Here's a passage similar to one that
I've covered before in Matthew -
Mark 5:28-34:
One of the teachers of the law came and heard them debating. Noticing that Jesus had given them a good answer, he asked him, "Of all the commandments, which is the most important?"
"The most important one," answered Jesus, "is this: 'Hear, O Israel, the Lord our God, the Lord is one. Love the Lord your God with all your heart and with all your soul and with all your mind and with all your strength.' The second is this: 'Love your neighbor as yourself.' There is no commandment greater than these."

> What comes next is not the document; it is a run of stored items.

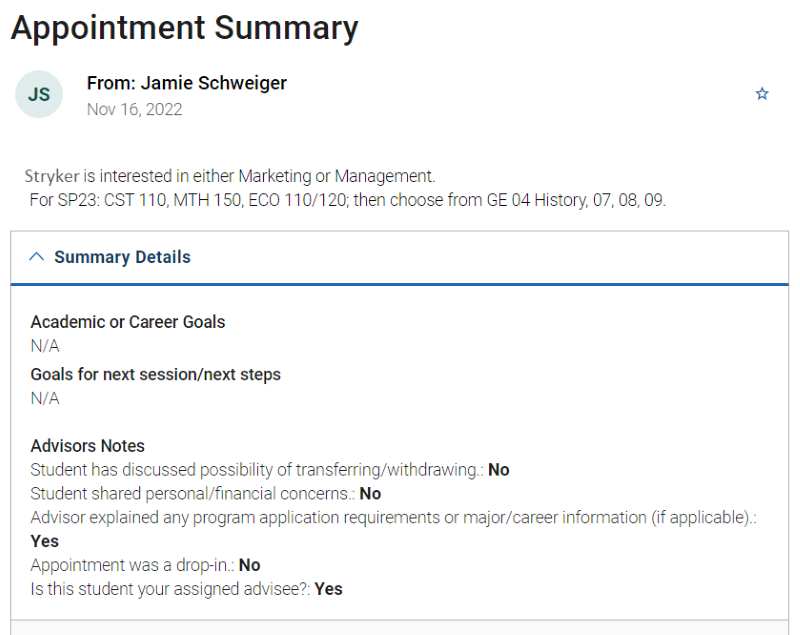This screenshot has width=800, height=635.
Task: Click the Nov 16, 2022 date
Action: pos(135,109)
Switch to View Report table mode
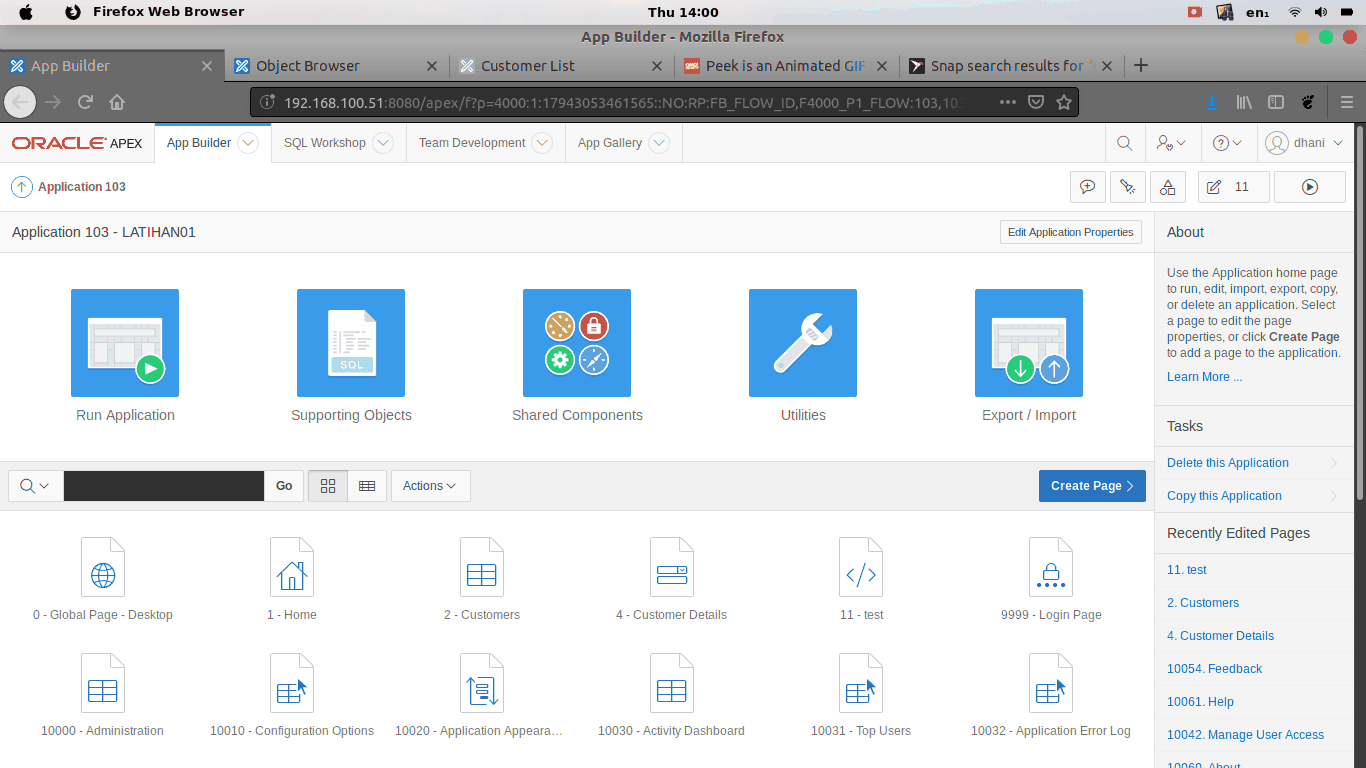This screenshot has height=768, width=1366. (x=367, y=486)
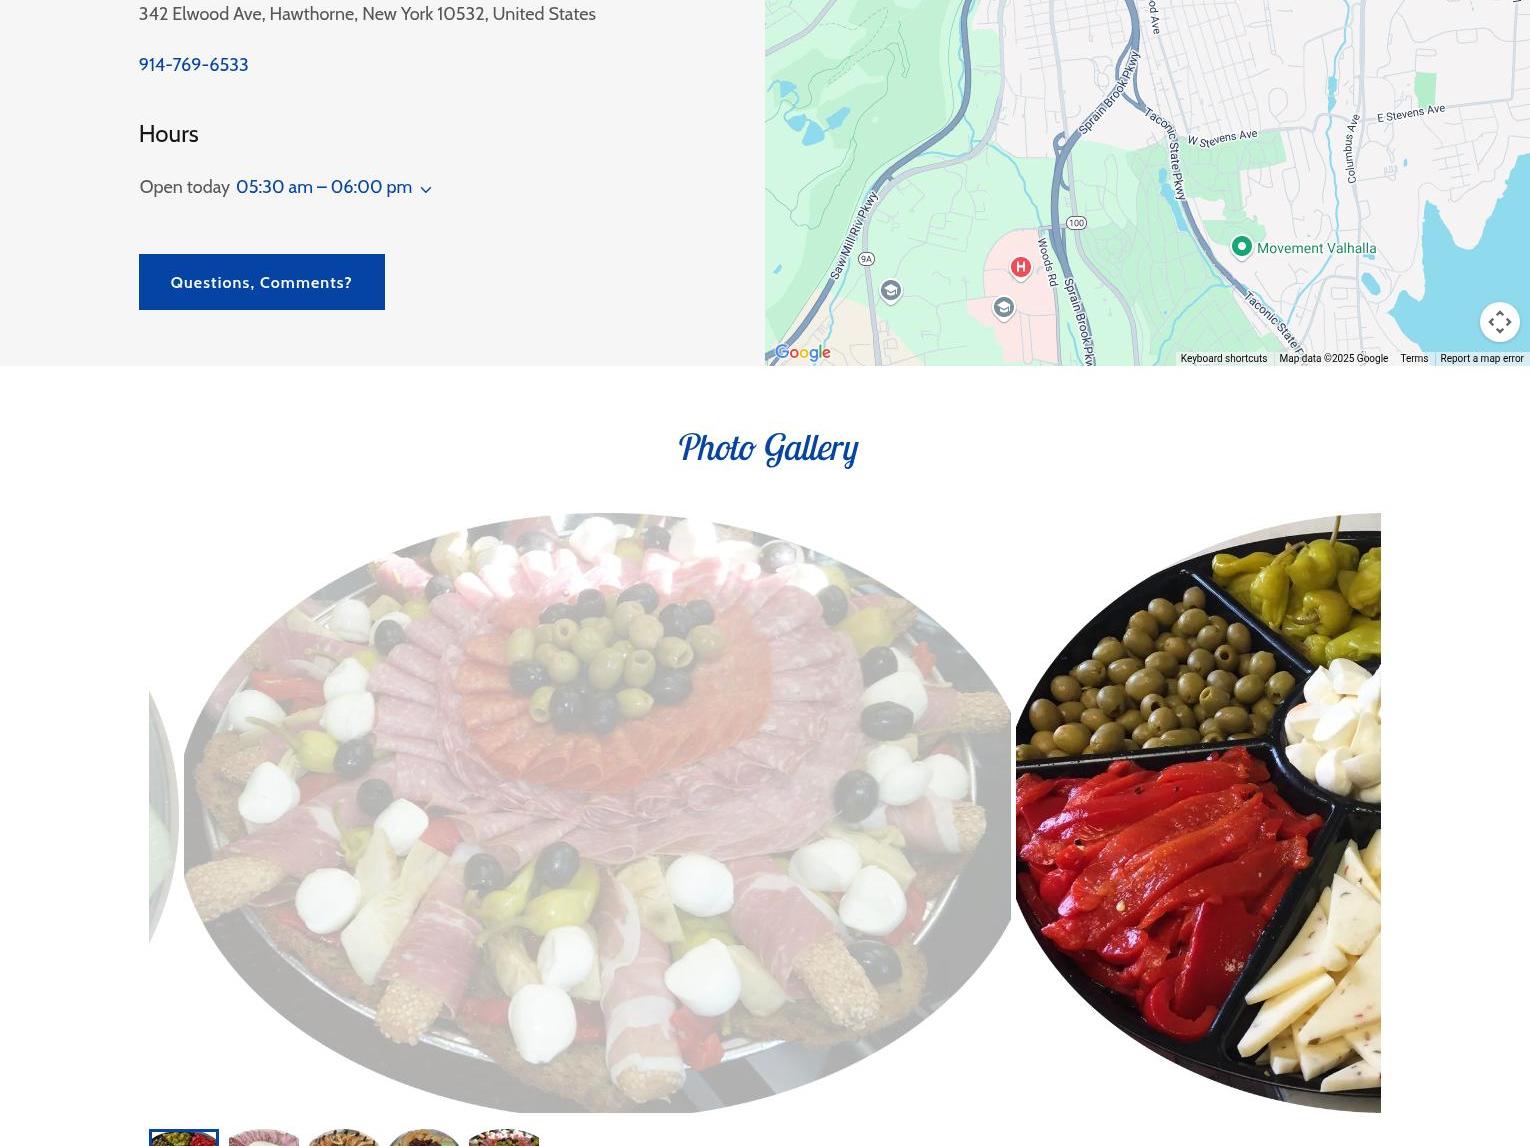Screen dimensions: 1530x1146
Task: Advance to the olive and pepper tray photo
Action: click(1198, 812)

"Well said, teacher," the man replied. "You are right in saying that God is one and there is no other but him. To love him with all your heart, with all your understanding and with all your strength, and to love your neighbor as yourself is more important than all burnt offerings and sacrifices."
When Jesus saw that he had answered wisely, he said to him, "You are not far from the kingdom of God." And from then on no one dared ask him any more questions.

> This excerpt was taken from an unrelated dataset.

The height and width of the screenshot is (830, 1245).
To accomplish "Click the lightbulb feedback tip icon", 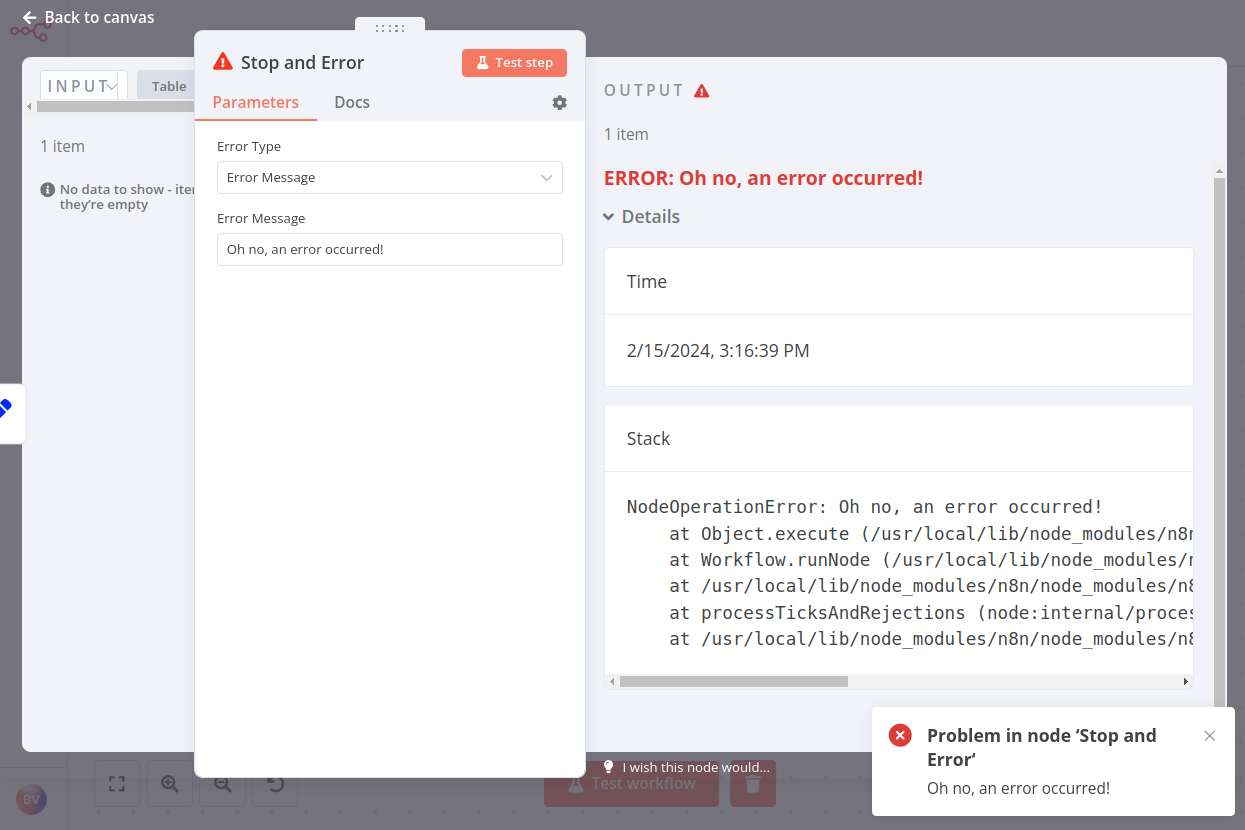I will 609,767.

It's something I think so many people miss: that the
Bible boils down to these two commands. Those aren't my words. Those are the words of
Jesus as spelled out in
Matthew 22:40: "On these two commandments depend the whole Law and the Prophets."
But here it states it differently. Here He says: "There is no commandment greater than these." Similar idea, but covering a different thought.

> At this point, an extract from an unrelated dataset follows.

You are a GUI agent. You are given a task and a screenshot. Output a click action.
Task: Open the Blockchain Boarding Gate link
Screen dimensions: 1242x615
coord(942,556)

But as much as I love the passage and the simplicity of knowing that everything I need to know is here and the rest of the
Bible is just for the sake of clarity, it's the first part of that last verse that stuck out to me: "When Jesus saw that he had answered wisely, he said to him, 'You are not far from the kingdom of God.'"
How many people do you know that try to live by all the rules and yet seem so far from
God? How many
Christians do you know that do everything they're supposed to do and yet seem miserable and void? This man here,
Jesus acknowledged, was seeing clearly. This man saw the truth in the simplicity. This man got it.
Is your relationship with
God and your
Christian life void, burdened with rules, or simply ineffectual? Do you need a computer and a spreadsheet to figure out whether you've been naughty or nice? Or can you simply see the truth: that the
Bible is to be viewed through the looking glass of this passage. If it doesn't fit here, it doesn't fit.